Aim A
Please check whether each statement agrees with the cruise passage: (i) the cruise went to the Panama canal in mid-November 2016; (ii) every stop on the cruise went ahead as planned; (iii) the writer had three Mudslides at the beach. Answer yes or no for each, quoting the deciding words from the cruise passage.
Aim B
Write out the cruise passage word for word from "But I sometimes" to "a weird trip.".
===== Page text =====
But I sometimes find myself on cruises — my father likes them, and I like my father, and there are worse ways to spend a week than snoozing through another sunny afternoon while an oversized Piña Colada melts on the table beside you. So it was I found myself on a cruise to the Panama canal in mid-November 2016, among members of my extended family, some of whom had voted Republican that year. I recall one of our stops being canceled, owing to a hurricane. It was a weird trip.

I tried to make the best of it, so when we stopped at the Grand Caymans I signed up for one of the excursions, where you’d swim with sting rays and then spend a couple hours on the beach. And the swimming with rays was a lot of fun; we took a boat out to a sandbar in the middle of the ocean where they congregated and they swarmed all around, brushing past your legs and sometimes hopping up on your back in their excitement.

Then we went to the beach, and that was the revelation. Beautifully white sand all the way from one end of the island to the other. The water was an impossible blue, deeper and brighter than a cloudless day, and you could see clear down to the bottom of the seafloor. The beach had the usual ramshackle bar and umbrellas and overpriced Mudslides — I had two — but in its heart it was the tropical paradise I had been promised forever. It was every sunny “Wish You Were Here” postcard ever published. It was where the cool kids hung out in every tropical Hollywood comedy in the ’80s. As a rule, I still don’t like beaches. That beach proved, once again, there’s always an exception.
===== Supplied material =====
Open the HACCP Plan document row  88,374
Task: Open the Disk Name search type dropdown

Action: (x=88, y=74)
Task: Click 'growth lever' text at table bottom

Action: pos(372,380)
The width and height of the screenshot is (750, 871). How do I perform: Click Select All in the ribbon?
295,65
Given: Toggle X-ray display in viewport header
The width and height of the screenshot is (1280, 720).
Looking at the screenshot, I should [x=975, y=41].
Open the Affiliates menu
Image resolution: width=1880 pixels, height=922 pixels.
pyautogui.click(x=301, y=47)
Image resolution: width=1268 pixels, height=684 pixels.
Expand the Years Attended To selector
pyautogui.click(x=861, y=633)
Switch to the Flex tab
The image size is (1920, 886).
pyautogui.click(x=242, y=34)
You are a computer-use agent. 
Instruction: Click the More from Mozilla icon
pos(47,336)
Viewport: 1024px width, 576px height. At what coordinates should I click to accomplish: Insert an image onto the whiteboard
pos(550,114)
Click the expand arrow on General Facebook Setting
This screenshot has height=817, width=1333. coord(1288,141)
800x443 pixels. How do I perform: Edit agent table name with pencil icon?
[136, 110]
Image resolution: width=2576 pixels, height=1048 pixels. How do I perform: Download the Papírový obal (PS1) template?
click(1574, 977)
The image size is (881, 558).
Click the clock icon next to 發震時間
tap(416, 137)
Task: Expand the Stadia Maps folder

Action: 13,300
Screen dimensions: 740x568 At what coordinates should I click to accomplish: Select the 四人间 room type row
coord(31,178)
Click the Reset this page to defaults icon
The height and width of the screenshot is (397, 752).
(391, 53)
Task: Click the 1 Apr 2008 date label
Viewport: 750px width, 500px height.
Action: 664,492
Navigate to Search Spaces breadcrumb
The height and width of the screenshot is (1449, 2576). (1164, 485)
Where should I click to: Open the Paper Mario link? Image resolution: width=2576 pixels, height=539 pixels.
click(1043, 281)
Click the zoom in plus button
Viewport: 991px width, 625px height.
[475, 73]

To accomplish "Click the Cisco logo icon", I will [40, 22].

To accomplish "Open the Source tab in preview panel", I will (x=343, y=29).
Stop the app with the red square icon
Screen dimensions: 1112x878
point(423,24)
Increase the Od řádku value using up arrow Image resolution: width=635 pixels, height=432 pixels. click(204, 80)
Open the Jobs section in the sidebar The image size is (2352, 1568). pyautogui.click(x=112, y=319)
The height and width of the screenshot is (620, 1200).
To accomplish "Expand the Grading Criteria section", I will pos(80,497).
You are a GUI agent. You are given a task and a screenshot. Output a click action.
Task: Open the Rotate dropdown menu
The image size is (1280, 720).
=====
Task result A
(i) Yes: "a cruise to the Panama canal in mid-November 2016"
(ii) No: "I recall one of our stops being canceled, owing to a hurricane."
(iii) No: "I had two"

Task result B
But I sometimes find myself on cruises — my father likes them, and I like my father, and there are worse ways to spend a week than snoozing through another sunny afternoon while an oversized Piña Colada melts on the table beside you. So it was I found myself on a cruise to the Panama canal in mid-November 2016, among members of my extended family, some of whom had voted Republican that year. I recall one of our stops being canceled, owing to a hurricane. It was a weird trip.